Dai is a tenor of seemingly effortless heroism, with energy and brilliance to burn--so much energy, in fact, that he more than occasionally rattled the cage of conductor Hal France's established tempi. Calming Dai's excitability and softening some of his first-night stiffness were the two female principals--Caroline Whisnant's Turandot (also in her Portland Opera debut) and Cynthia Haymon's Liù, the slave girl who loves Calaf from afar. Both radiated presence commanding yet serene. In her killer opening aria, "In questa reggia," Whisnant powered her way through the toweringly high tessitura with laser-beam ease, while Haymon's silky and sensual soprano proved that sensitivity and volume can live in the same voice. Her final aria, "Tu, che di gel sei cinta," addressed to the ice-locked Turandot as she admits her love for Calaf, glowed with the surge of concealed passion and the whisper of relieved confession.
Providing wickedly adroit comic relief were baritone Jeff Morrissey and tenors Jon Kolbet and Kevin Skiles, as the meddlesome mandarins Ping, Pang and Pong. The brief comprimario role of Turandot's father, the aged Emperor Altoum, was given unexpected eloquence and heft by buff young tenor Marc Acito. The Portland Opera chorus sang and acted with its usual flair.
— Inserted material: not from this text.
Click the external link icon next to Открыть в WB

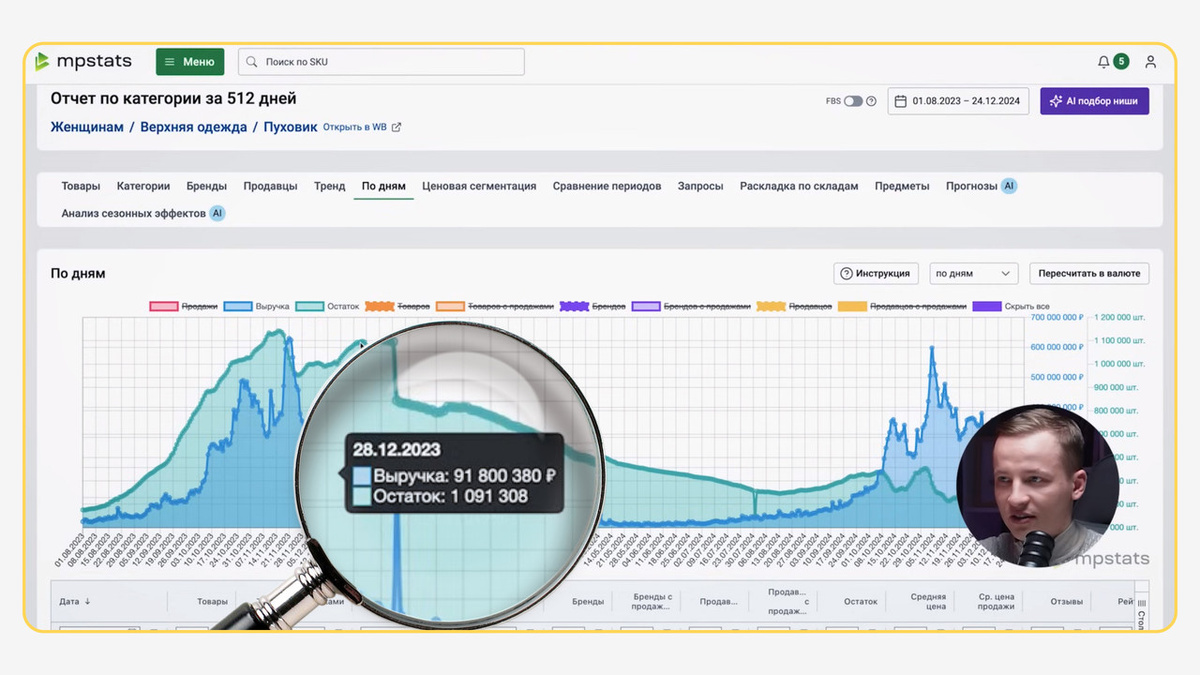(x=396, y=127)
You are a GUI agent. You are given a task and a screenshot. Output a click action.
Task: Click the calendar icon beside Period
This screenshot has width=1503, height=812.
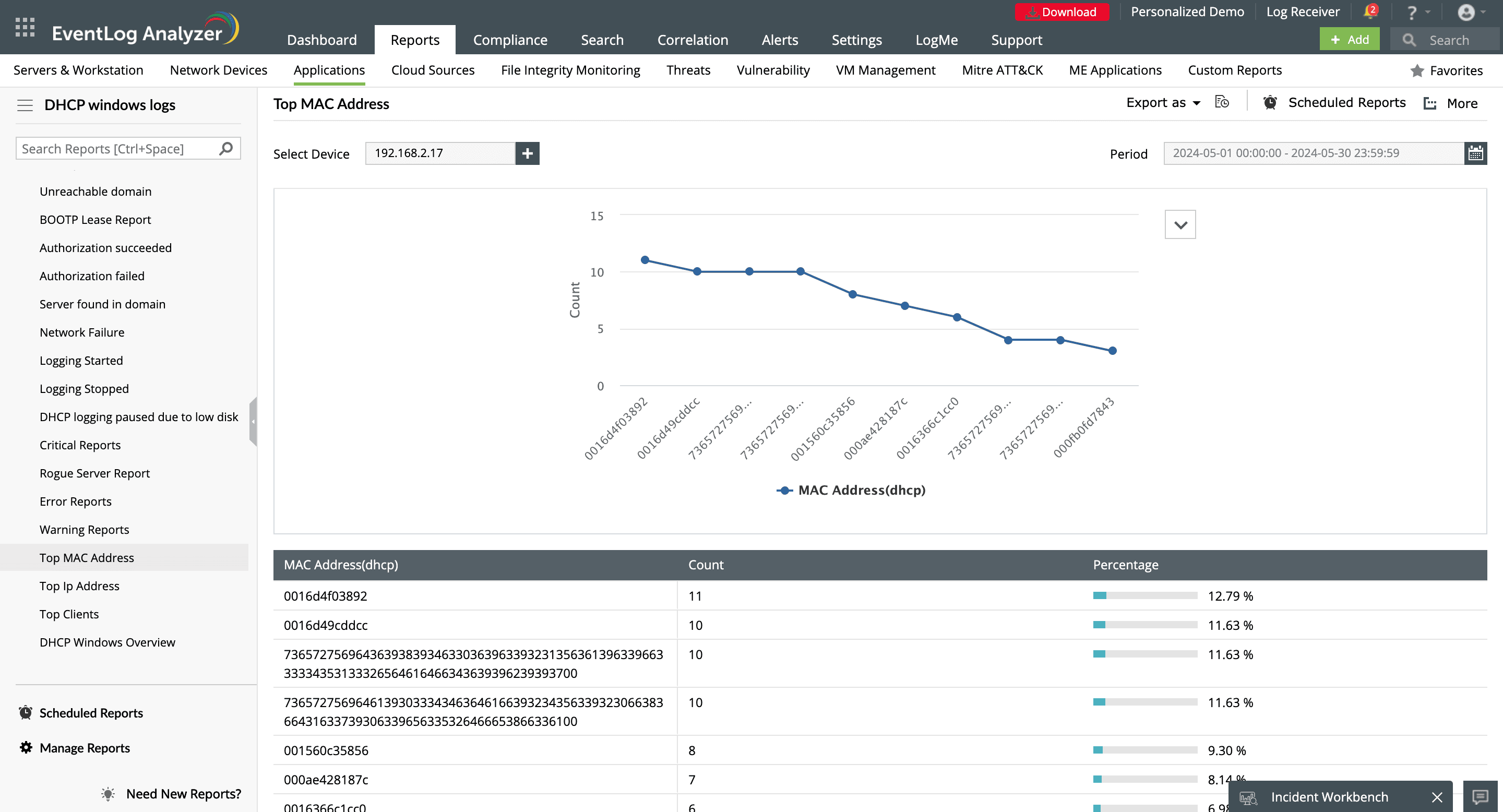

Conductor France approached Puccini's wildest score with an ear for details and subdued atmosphere--if his intention was to showcase his excellent singers, he succeeded.
This is a restaging of the 1995 production, and the sets and costumes--a chop suey of Ming, Qing and Spanish Inquisition--are a little scuffed. But director Peter Rothstein moved his troops stylishly across the backdrop of John Boesche's projections, in which the inscrutable beauty of Chinese characters and landscapes are interspersed with images of life, death and hope.